**Exercise requirements:**
In the entries below, copy the stretch from the line containing "At what coordinates" through the line containing "[x=148, y=47]", leaving out any pictures.

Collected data

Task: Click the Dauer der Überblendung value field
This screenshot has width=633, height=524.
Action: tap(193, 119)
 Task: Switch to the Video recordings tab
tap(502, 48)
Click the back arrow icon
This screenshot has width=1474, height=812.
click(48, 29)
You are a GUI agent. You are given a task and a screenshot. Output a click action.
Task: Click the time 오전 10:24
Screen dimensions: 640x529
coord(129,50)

==

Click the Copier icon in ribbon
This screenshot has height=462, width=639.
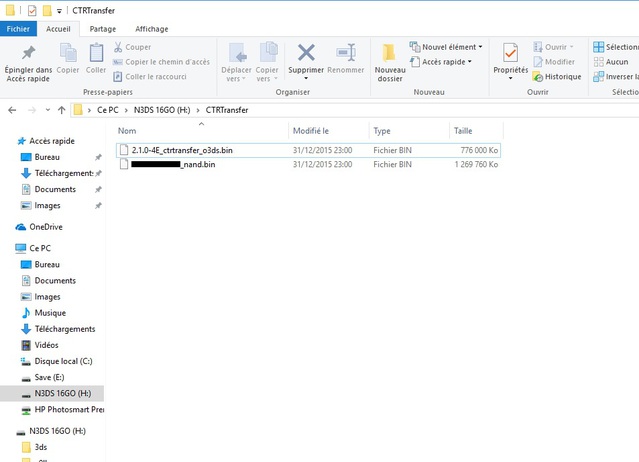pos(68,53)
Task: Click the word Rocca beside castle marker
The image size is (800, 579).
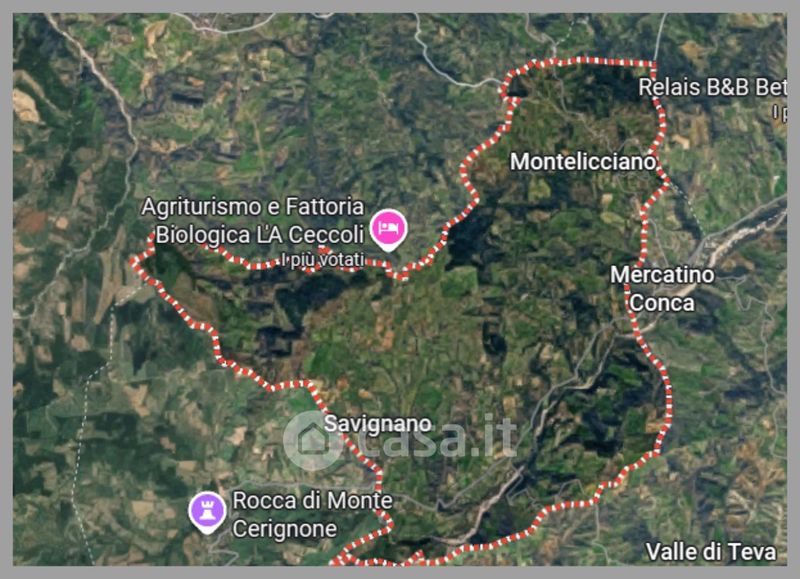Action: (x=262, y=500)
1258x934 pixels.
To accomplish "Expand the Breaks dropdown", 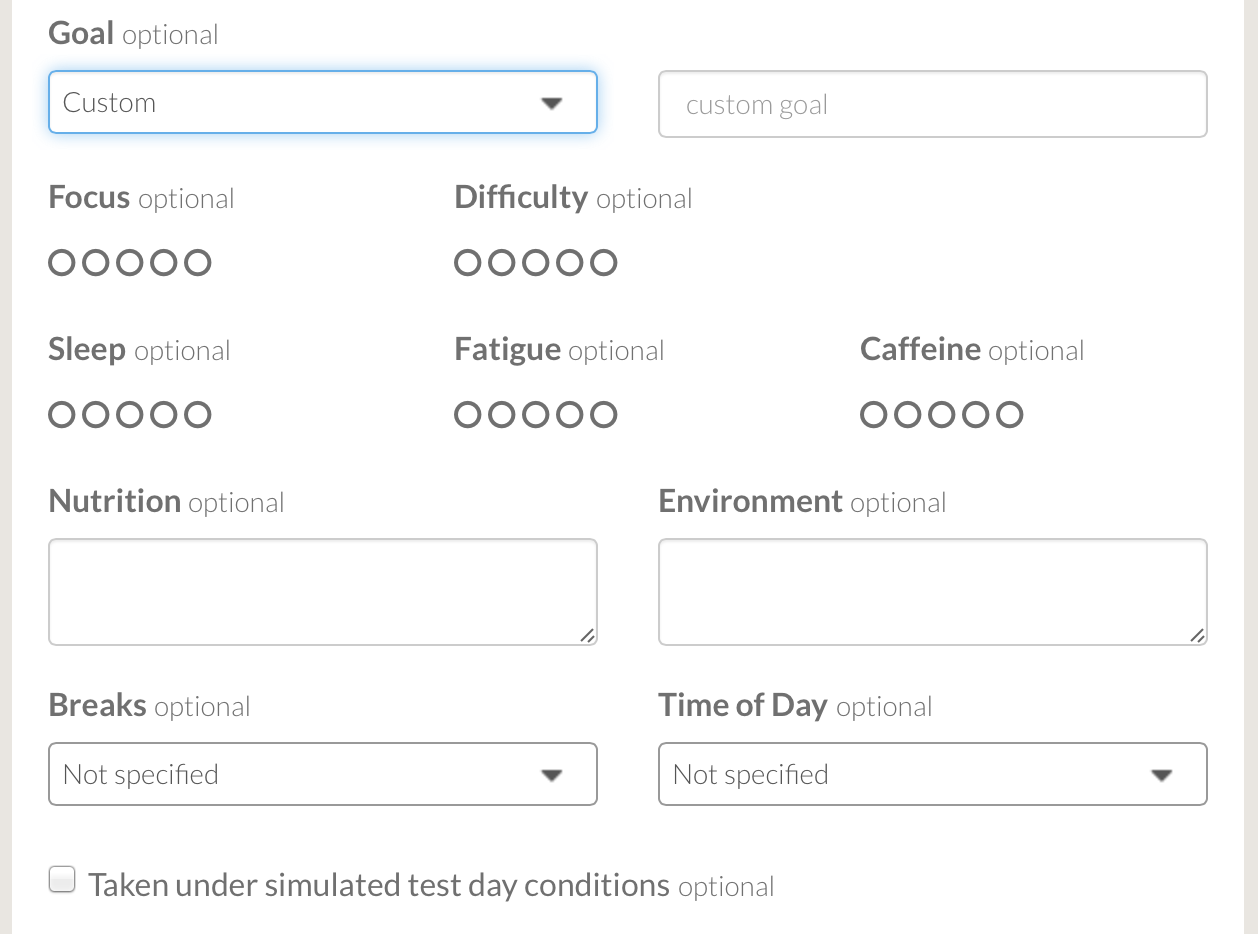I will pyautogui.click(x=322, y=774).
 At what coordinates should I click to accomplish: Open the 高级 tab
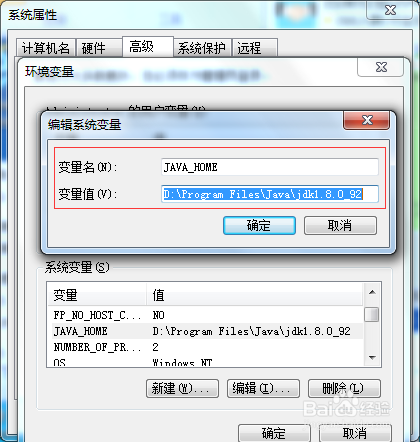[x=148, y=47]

**Response to the exercise:**
 At what coordinates should I click to accomplish: Open the 高级 tab
[x=148, y=47]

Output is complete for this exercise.